Reye's syndrome (RS) has been named after Dr. R. Douglas Reye who published the first study of this syndrome in the year 1963, in 'The Lancet'. It is a fatal illness occurring almost exclusively in children and adolescents. Its clinical characteristics include profuse vomiting and neurological dysfunction, which in acute cases, may progress to delirium, coma, or even death.
Causes of Reye's syndrome
Despite constant and extensive research, the causes of Reye's syndrome are not yet known. However, important indicators have emerged from these investigations. A pattern has been observed in all the cases, that most children affected with this syndrome have a history of an antecedent viral infection, which includes chickenpox, influenza, or gastroenteritis. It was observed that there was a strong relation between the use of aspirin during the preceding viral infection and the onset of this condition. People were made aware of this and doctors were advised to substitute aspirin with some other anaesthetic in these cases, as a result the number of RS patients started declining.
Symptoms of Reye's syndrome
The first indication of the occurrence of this condition is profuse vomiting.
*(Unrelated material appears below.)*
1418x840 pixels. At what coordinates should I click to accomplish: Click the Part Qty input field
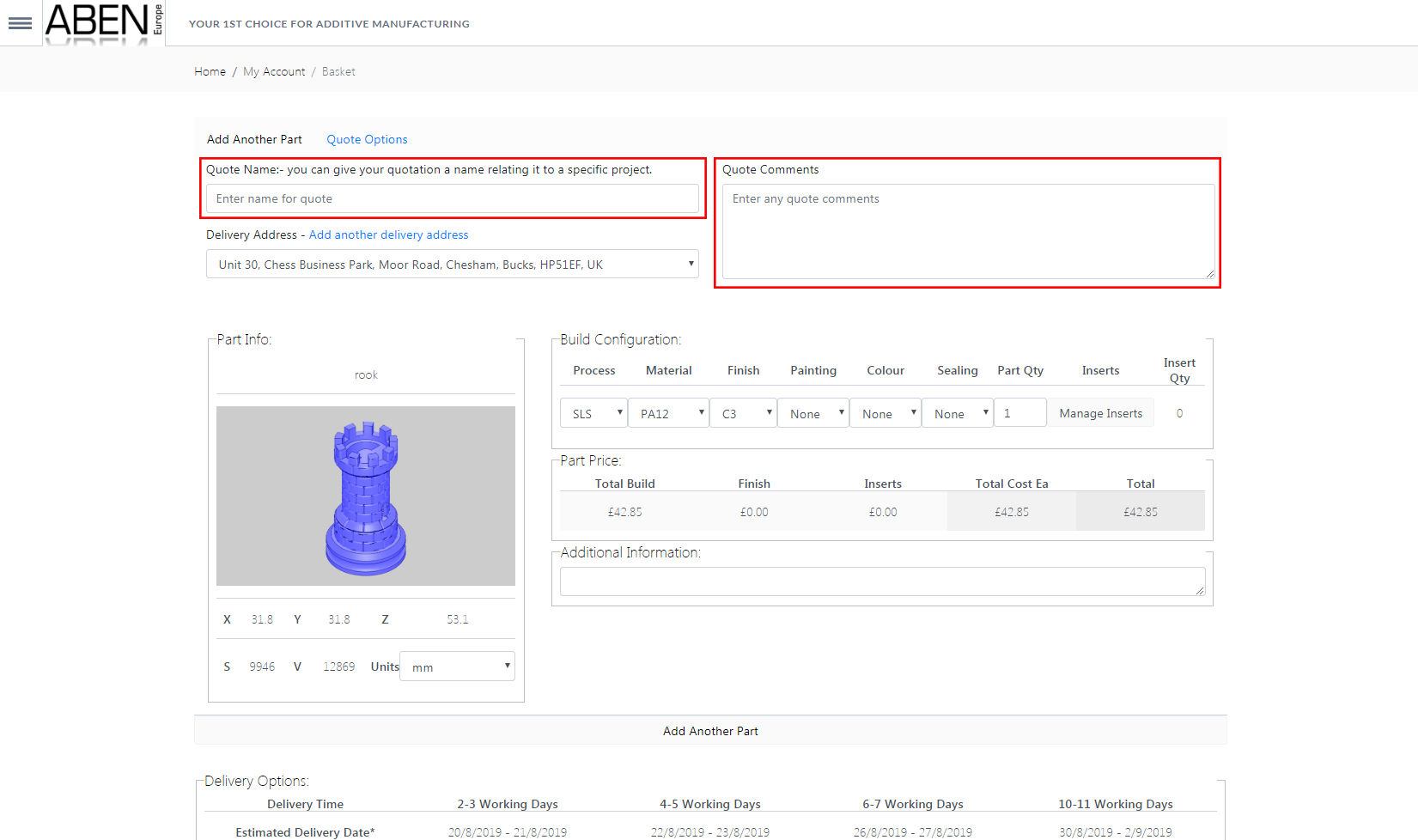1020,413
Following this, lethargy, sleepiness, and irritability set in. As the illness progresses, the patient often become disoriented, agitated, and may experience seizures or enter into a comatose state. This syndrome causes encephalopathy and fatty degeneration of the liver. Changes in the level of certain liver enzymes present in the blood points toward fatty degeneration.
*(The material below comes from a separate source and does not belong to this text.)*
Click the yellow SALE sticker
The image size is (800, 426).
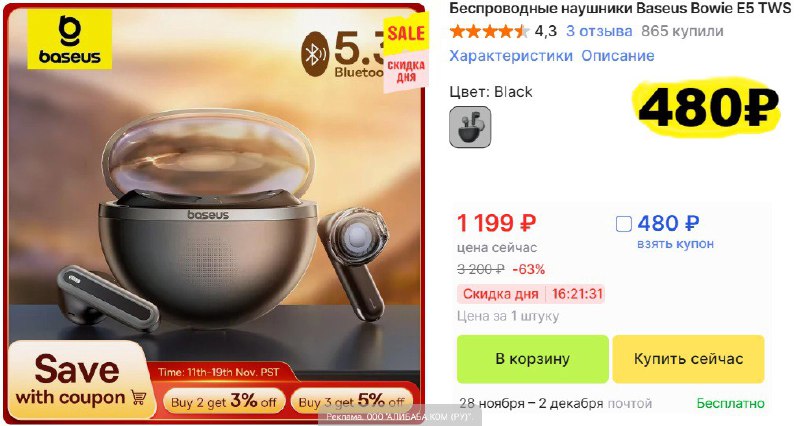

Diagnosis of Reye's syndrome
When a patient exhibits all the aforementioned symptoms, certain tests are carried out to determine if the person has this syndrome. A blood chemistry test may be carried out to determine low blood sugar (glucose) levels. Liver function tests may be carried out to check for high enzyme levels. Another indicator is the serum ammonia test. If it is higher than normal then it indicates this condition. If required, a liver biopsy or spinal tap may also be conducted. Head CT or head MRI scan may also be used to determine brain's condition and function.
Treatment of Reye's syndrome
Unfortunately, there is no specific line of treatment for this condition. Treatment is dependent on the degree of the illness, and is administered largely to control the symptoms. When a patient affected with this condition is hospitalised, his vital functions are closely monitored. Electrolytes and glucose are provided through IV fluids. Seizures may be controlled with anticonvulsant medication and steroids may be used to reduce brain swelling.
Precautions regarding Reye's syndrome
As treatment is limited and the mortality rate is high, preventive measures are the best bet. The most important thing to remember is to never give or allow a child who is under 18 years of age, to take an aspirin, unless ordered by a physician to do so. Children and adolescents should be given the chickenpox vaccination and, if possible, the influenza one as well. Also, keep away from medications that include aspirin. It is critical to practice these precautions as about one third of Reye's syndrome patients either do not survive, or develop long-term neurological problems.